#### Material to process ####

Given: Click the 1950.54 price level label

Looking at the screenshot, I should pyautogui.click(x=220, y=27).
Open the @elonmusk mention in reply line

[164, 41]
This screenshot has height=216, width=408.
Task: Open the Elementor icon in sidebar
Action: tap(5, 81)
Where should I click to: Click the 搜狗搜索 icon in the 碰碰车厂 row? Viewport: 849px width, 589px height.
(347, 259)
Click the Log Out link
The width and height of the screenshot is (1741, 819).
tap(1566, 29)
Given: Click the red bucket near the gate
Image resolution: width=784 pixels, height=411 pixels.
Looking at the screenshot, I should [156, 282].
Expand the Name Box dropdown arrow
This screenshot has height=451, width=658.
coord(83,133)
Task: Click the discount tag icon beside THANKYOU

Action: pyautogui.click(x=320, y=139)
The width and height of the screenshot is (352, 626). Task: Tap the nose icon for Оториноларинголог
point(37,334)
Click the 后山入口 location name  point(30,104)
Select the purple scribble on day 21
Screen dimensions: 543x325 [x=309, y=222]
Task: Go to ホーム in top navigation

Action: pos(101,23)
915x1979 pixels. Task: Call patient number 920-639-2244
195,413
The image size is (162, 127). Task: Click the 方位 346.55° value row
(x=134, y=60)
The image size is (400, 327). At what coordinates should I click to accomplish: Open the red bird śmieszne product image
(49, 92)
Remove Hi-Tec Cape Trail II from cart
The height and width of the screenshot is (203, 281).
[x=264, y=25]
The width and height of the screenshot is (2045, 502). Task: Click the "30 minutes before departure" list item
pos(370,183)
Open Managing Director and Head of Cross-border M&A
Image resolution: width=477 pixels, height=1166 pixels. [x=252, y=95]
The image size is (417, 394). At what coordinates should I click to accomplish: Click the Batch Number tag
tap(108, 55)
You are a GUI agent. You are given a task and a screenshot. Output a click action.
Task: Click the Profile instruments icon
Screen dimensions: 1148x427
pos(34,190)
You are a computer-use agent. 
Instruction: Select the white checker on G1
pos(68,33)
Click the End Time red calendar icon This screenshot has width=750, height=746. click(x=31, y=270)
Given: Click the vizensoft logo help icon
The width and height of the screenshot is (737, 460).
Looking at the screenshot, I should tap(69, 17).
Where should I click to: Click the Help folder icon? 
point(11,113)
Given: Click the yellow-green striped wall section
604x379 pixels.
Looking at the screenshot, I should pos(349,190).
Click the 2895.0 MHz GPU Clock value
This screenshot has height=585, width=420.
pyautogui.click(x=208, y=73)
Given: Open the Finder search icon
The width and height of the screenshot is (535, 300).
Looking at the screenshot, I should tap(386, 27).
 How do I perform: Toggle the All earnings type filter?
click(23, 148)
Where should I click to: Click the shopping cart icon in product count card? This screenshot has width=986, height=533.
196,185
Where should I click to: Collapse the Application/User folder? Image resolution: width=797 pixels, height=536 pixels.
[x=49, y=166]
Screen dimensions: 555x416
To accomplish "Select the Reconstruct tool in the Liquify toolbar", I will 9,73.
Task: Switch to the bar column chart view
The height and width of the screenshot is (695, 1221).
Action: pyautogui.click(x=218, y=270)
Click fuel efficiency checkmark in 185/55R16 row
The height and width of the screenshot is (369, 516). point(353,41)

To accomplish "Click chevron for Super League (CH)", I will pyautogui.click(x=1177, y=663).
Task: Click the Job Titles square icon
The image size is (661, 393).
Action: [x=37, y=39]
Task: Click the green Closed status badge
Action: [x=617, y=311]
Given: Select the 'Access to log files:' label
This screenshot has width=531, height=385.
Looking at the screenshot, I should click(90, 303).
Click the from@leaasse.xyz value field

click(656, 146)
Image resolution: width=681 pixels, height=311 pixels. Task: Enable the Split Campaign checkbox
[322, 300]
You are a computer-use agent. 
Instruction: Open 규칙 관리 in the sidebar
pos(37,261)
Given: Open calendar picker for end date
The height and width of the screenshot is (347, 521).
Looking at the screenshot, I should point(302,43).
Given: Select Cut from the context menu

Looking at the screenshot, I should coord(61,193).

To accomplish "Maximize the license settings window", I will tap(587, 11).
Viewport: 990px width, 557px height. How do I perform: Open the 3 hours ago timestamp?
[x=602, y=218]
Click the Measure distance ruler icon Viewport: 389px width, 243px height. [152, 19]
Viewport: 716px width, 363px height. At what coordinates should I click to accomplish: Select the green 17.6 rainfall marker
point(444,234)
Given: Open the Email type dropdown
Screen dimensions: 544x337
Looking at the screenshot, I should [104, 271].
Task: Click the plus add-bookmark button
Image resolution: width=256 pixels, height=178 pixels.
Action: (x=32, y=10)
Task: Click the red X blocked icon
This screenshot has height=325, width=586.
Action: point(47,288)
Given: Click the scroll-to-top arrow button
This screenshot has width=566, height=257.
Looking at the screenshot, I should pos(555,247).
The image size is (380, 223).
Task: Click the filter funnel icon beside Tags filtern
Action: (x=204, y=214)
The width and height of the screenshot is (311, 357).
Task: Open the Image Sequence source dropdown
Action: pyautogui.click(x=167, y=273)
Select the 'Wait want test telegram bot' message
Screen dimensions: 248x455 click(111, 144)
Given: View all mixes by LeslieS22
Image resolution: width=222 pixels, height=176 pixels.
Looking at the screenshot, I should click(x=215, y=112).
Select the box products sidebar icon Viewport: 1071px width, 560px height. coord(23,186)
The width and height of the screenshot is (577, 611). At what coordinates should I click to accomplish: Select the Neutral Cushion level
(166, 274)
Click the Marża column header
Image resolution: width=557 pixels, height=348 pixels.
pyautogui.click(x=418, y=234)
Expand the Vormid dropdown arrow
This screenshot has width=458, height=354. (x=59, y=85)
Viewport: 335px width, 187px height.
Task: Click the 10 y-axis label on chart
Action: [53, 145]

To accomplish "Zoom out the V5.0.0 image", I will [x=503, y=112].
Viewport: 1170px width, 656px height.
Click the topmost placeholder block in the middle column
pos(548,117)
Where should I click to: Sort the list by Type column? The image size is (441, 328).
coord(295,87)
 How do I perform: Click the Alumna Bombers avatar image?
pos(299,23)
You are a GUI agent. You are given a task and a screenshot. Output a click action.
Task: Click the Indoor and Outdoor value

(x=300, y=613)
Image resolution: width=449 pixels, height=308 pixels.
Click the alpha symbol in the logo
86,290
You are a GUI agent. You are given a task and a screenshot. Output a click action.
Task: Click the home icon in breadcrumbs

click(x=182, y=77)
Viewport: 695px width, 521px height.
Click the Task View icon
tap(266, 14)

####

The data above should be duplicated exactly and completely.

Given: Click the 1950.54 price level label

Looking at the screenshot, I should pyautogui.click(x=220, y=27).
Open the @elonmusk mention in reply line

[164, 41]
This screenshot has height=216, width=408.
Task: Open the Elementor icon in sidebar
Action: tap(5, 81)
Where should I click to: Click the 搜狗搜索 icon in the 碰碰车厂 row? Viewport: 849px width, 589px height.
(347, 259)
Click the Log Out link
The width and height of the screenshot is (1741, 819).
tap(1566, 29)
Given: Click the red bucket near the gate
Image resolution: width=784 pixels, height=411 pixels.
Looking at the screenshot, I should [156, 282].
Expand the Name Box dropdown arrow
This screenshot has height=451, width=658.
coord(83,133)
Task: Click the discount tag icon beside THANKYOU

Action: pyautogui.click(x=320, y=139)
The width and height of the screenshot is (352, 626). Task: Tap the nose icon for Оториноларинголог
point(37,334)
Click the 后山入口 location name  point(30,104)
Select the purple scribble on day 21
Screen dimensions: 543x325 [x=309, y=222]
Task: Go to ホーム in top navigation

Action: pos(101,23)
915x1979 pixels. Task: Call patient number 920-639-2244
195,413
The image size is (162, 127). Task: Click the 方位 346.55° value row
(x=134, y=60)
The image size is (400, 327). At what coordinates should I click to accomplish: Open the red bird śmieszne product image
(49, 92)
Remove Hi-Tec Cape Trail II from cart
The height and width of the screenshot is (203, 281).
[x=264, y=25]
The width and height of the screenshot is (2045, 502). Task: Click the "30 minutes before departure" list item
pos(370,183)
Open Managing Director and Head of Cross-border M&A
Image resolution: width=477 pixels, height=1166 pixels. [x=252, y=95]
The image size is (417, 394). At what coordinates should I click to accomplish: Click the Batch Number tag
tap(108, 55)
You are a GUI agent. You are given a task and a screenshot. Output a click action.
Task: Click the Profile instruments icon
Screen dimensions: 1148x427
pos(34,190)
You are a computer-use agent. 
Instruction: Select the white checker on G1
pos(68,33)
Click the End Time red calendar icon This screenshot has width=750, height=746. click(x=31, y=270)
Given: Click the vizensoft logo help icon
The width and height of the screenshot is (737, 460).
Looking at the screenshot, I should tap(69, 17).
Where should I click to: Click the Help folder icon? 
point(11,113)
Given: Click the yellow-green striped wall section
604x379 pixels.
Looking at the screenshot, I should pos(349,190).
Click the 2895.0 MHz GPU Clock value
This screenshot has height=585, width=420.
pyautogui.click(x=208, y=73)
Given: Open the Finder search icon
The width and height of the screenshot is (535, 300).
Looking at the screenshot, I should tap(386, 27).
 How do I perform: Toggle the All earnings type filter?
click(23, 148)
Where should I click to: Click the shopping cart icon in product count card? This screenshot has width=986, height=533.
196,185
Where should I click to: Collapse the Application/User folder? Image resolution: width=797 pixels, height=536 pixels.
[x=49, y=166]
Screen dimensions: 555x416
To accomplish "Select the Reconstruct tool in the Liquify toolbar", I will 9,73.
Task: Switch to the bar column chart view
The height and width of the screenshot is (695, 1221).
Action: pyautogui.click(x=218, y=270)
Click fuel efficiency checkmark in 185/55R16 row
The height and width of the screenshot is (369, 516). point(353,41)

To accomplish "Click chevron for Super League (CH)", I will pyautogui.click(x=1177, y=663).
Task: Click the Job Titles square icon
The image size is (661, 393).
Action: [x=37, y=39]
Task: Click the green Closed status badge
Action: [x=617, y=311]
Given: Select the 'Access to log files:' label
This screenshot has width=531, height=385.
Looking at the screenshot, I should click(90, 303).
Click the from@leaasse.xyz value field

click(656, 146)
Image resolution: width=681 pixels, height=311 pixels. Task: Enable the Split Campaign checkbox
[322, 300]
You are a computer-use agent. 
Instruction: Open 규칙 관리 in the sidebar
pos(37,261)
Given: Open calendar picker for end date
The height and width of the screenshot is (347, 521).
Looking at the screenshot, I should point(302,43).
Given: Select Cut from the context menu

Looking at the screenshot, I should coord(61,193).

To accomplish "Maximize the license settings window", I will tap(587, 11).
Viewport: 990px width, 557px height. How do I perform: Open the 3 hours ago timestamp?
[x=602, y=218]
Click the Measure distance ruler icon Viewport: 389px width, 243px height. [152, 19]
Viewport: 716px width, 363px height. At what coordinates should I click to accomplish: Select the green 17.6 rainfall marker
point(444,234)
Given: Open the Email type dropdown
Screen dimensions: 544x337
Looking at the screenshot, I should [104, 271].
Task: Click the plus add-bookmark button
Image resolution: width=256 pixels, height=178 pixels.
Action: (x=32, y=10)
Task: Click the red X blocked icon
This screenshot has height=325, width=586.
Action: point(47,288)
Given: Click the scroll-to-top arrow button
This screenshot has width=566, height=257.
Looking at the screenshot, I should pos(555,247).
The image size is (380, 223).
Task: Click the filter funnel icon beside Tags filtern
Action: (x=204, y=214)
The width and height of the screenshot is (311, 357).
Task: Open the Image Sequence source dropdown
Action: pyautogui.click(x=167, y=273)
Select the 'Wait want test telegram bot' message
Screen dimensions: 248x455 click(111, 144)
Given: View all mixes by LeslieS22
Image resolution: width=222 pixels, height=176 pixels.
Looking at the screenshot, I should click(x=215, y=112).
Select the box products sidebar icon Viewport: 1071px width, 560px height. coord(23,186)
The width and height of the screenshot is (577, 611). At what coordinates should I click to accomplish: Select the Neutral Cushion level
(166, 274)
Click the Marża column header
Image resolution: width=557 pixels, height=348 pixels.
pyautogui.click(x=418, y=234)
Expand the Vormid dropdown arrow
This screenshot has width=458, height=354. (x=59, y=85)
Viewport: 335px width, 187px height.
Task: Click the 10 y-axis label on chart
Action: [53, 145]

To accomplish "Zoom out the V5.0.0 image", I will [x=503, y=112].
Viewport: 1170px width, 656px height.
Click the topmost placeholder block in the middle column
pos(548,117)
Where should I click to: Sort the list by Type column? The image size is (441, 328).
coord(295,87)
 How do I perform: Click the Alumna Bombers avatar image?
pos(299,23)
You are a GUI agent. You are given a task and a screenshot. Output a click action.
Task: Click the Indoor and Outdoor value

(x=300, y=613)
Image resolution: width=449 pixels, height=308 pixels.
Click the alpha symbol in the logo
86,290
You are a GUI agent. You are given a task and a screenshot. Output a click action.
Task: Click the home icon in breadcrumbs

click(x=182, y=77)
Viewport: 695px width, 521px height.
Click the Task View icon
tap(266, 14)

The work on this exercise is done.